April 16, 2016

Meet the New Boss

As the City of Vancouver and the Province of BC grapple with the introduction of Uber services, here is some perspective on the gig economy’s impact.
Kelsey Munro writes in the Sydney Morning Herald on Uber, and the “sharing economy” in general.  Her opinions are not kind to these disruptive corporations.  She interviewed (and quotes) Canadian Tom Slee, among others:

Canadian writer and researcher Tom Slee’s new book What’s Yours is Mine takes aim at what is “supposedly the vanguard of a rethinking of capitalism”: Lyft, Airbnb, Airtasker, Taskrabbit, Uber. He points out this new wave of tech companies “is funded and steered by very old-school venture capitalists”, and “extends harsh, free-market practices into previously protected areas of our lives”.

Uber

Illustration:  Simon Letch

In the Panama Papers era, it should come as no surprise that Uber, Airbnb and the like are following the well-known tax management strategies used by old-economy global corporations, with minor wrinkles specific to hi-tech. In Bloomberg Businessweek, David Kocieniewski looks into this topic. Does the sharing economy share the wealth?  You can easily guess the answer.

This is the challenge that Airbnb, like Uber and other companies in the so-called sharing economy, poses for the world’s treasuries. In the five years since these businesses began their spiraling growth, some cities and states around the globe have fought hard to make them play by the same rules as traditional hotels or taxis and collect various local taxes—often as not, they’ve lost. As the new breed of companies moves toward profitability, transforming larger chunks of the economy, policy experts say the battle is likely to shift to the national level, where billions of dollars a year in corporate taxes could be at risk. (A source close to Airbnb says the company will turn its first profit this year.) Governments have been slow to respond.
“These companies are the future,” says Stephen Shay, a former top international tax lawyer at the U.S. Department of the Treasury, now teaching at Harvard. “The nature of their business and the structure of the companies can allow them to essentially keep all of their profits out of the U.S. Unless the tax systems find a way to deal with this, the lost revenue may be enormous.”
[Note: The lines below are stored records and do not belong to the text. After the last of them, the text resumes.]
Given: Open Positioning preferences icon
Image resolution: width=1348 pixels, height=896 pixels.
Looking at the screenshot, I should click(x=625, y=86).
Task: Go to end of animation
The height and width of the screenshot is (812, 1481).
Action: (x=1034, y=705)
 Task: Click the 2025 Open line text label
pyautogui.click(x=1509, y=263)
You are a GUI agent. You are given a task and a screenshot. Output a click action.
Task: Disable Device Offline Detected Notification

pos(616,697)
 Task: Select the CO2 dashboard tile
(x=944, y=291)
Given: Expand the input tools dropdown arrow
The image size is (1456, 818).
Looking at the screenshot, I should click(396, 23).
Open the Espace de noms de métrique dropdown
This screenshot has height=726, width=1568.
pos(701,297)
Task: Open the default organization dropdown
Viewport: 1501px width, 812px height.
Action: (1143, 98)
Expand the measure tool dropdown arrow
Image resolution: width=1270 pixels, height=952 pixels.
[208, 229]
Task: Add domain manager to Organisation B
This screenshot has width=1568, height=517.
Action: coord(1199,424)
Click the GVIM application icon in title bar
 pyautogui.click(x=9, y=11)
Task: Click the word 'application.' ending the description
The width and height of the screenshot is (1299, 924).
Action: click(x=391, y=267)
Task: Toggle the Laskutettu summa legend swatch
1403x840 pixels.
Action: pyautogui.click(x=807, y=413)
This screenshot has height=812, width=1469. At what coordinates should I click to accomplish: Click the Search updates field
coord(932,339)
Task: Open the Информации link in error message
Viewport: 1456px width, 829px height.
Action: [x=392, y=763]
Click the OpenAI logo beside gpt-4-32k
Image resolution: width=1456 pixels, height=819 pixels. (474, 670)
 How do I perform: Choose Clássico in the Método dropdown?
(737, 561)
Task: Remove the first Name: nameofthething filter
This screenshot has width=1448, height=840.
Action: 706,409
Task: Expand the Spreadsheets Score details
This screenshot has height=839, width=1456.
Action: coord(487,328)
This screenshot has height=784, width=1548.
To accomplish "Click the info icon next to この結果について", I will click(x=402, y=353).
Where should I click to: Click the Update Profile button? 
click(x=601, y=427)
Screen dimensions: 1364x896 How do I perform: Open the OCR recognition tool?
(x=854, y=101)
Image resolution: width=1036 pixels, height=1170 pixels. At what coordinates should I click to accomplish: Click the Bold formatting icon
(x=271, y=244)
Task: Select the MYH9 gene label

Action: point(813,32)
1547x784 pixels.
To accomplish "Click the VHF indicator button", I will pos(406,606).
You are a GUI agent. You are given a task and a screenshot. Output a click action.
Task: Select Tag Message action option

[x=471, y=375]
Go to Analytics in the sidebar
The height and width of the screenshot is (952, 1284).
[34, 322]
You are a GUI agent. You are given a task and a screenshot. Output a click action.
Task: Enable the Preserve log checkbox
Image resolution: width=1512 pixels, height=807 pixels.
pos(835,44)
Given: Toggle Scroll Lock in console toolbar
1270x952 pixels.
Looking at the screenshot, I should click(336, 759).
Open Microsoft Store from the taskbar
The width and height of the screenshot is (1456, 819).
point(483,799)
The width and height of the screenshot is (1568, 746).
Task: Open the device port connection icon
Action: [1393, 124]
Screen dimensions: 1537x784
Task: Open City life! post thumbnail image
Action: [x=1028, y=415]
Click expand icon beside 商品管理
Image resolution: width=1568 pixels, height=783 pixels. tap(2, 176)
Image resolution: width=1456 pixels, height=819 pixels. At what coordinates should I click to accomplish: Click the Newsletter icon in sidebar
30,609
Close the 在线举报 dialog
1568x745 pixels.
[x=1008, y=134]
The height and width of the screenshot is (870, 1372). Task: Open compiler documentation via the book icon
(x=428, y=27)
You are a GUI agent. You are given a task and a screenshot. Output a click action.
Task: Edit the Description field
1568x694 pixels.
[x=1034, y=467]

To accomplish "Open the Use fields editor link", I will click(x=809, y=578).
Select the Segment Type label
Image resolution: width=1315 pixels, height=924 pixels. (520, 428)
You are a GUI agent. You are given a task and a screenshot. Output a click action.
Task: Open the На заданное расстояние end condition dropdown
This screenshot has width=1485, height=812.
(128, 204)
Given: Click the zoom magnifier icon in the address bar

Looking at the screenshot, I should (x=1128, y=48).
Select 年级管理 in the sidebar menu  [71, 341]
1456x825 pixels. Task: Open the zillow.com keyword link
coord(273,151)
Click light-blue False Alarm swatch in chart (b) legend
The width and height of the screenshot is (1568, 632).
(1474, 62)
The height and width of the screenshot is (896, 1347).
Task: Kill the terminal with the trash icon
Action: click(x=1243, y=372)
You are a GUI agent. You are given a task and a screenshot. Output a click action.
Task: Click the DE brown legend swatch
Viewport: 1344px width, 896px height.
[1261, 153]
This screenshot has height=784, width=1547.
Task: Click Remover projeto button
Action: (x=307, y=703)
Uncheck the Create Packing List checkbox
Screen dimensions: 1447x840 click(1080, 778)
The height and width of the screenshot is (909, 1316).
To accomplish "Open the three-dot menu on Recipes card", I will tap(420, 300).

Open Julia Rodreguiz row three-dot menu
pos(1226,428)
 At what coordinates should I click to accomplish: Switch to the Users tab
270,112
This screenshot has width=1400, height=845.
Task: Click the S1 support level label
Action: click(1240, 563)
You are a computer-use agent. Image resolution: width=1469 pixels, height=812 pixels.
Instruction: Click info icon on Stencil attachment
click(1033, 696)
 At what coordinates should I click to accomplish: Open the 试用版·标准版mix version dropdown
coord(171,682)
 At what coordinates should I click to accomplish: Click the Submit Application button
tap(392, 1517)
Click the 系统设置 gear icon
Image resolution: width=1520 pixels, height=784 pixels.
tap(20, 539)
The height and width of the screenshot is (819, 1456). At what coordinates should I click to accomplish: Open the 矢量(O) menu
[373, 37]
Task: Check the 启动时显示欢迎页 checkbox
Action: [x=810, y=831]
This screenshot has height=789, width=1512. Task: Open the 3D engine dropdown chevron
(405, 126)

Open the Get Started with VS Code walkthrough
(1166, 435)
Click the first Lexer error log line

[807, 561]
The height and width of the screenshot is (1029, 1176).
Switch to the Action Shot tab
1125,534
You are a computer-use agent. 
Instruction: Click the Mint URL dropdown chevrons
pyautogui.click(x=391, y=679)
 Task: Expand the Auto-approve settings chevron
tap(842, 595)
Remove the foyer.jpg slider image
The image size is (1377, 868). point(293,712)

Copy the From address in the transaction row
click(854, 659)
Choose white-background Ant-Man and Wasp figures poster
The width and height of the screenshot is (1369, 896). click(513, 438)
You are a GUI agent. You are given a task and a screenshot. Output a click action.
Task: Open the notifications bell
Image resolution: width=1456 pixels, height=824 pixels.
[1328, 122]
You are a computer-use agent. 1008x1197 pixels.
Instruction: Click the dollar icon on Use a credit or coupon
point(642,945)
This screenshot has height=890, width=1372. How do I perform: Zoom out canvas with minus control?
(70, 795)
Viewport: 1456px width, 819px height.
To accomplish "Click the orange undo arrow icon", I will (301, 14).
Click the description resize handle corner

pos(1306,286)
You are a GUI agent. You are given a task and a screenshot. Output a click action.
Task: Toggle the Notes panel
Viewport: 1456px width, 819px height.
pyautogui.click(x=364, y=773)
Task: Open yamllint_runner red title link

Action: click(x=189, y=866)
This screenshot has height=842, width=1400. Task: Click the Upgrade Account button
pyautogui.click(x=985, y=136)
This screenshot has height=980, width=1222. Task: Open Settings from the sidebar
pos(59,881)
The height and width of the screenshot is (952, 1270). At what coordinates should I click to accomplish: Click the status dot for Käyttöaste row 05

Meanwhile, in BC, Uber puts heat on the Provincial Gov’t to speed up its regulatory review and produce its proposed policy (thanks to Ian Bailey in the Globe and Mail):

The B.C. cabinet minister responsible for developing regulations for ride-sharing services such as Uber says he’s resisting pressure from the U.S.-based company, which has been using a variety of tactics as part of a prolonged public-relations campaign.

“You might characterize it as pushy. You might characterize it as cheeky,” TransLink Minister Peter Fassbender said in an interview, adding it’s clear to him Uber is trying to push him to speed up his government’s consultations on a provincial policy.

Speaking of regulatory issues, here’s Brishen Rogers in the University of Chicago Law Review taking a high-altitude and long-range view of the gig economy and Uber in particular “The Social Costs of Uber“. The writer poses the questions and raises the issues below, and then delves into them.

Like Airbnb and other sharing-economy firms, Uber may enable far more efficient use of capital and substantially enhance consumer welfare. For example, Uber reduces consumers’ incentives to purchase automobiles, almost certainly saving them money and reducing environmental harms. As consumers buy fewer cars, Uber also opens up the remarkable possibility of converting parking spaces to new and environmentally sound uses. Uber may also reduce drunk driving and other accidents. These are all important social goods.

At the same time, Uber has faced criticism along at least six dimensions: First, that it is unfairly competing with taxi drivers by entering their market without following regulations or fare schedules; second, that it aspires to become a monopoly; third, that its cars or drivers are unsafe or underinsured; fourth, that it may invade customers’ privacy; fifth, that it enables discrimination by drivers and passengers; and sixth, that it is undermining working standards for taxi drivers and compensating its own drivers poorly. . . .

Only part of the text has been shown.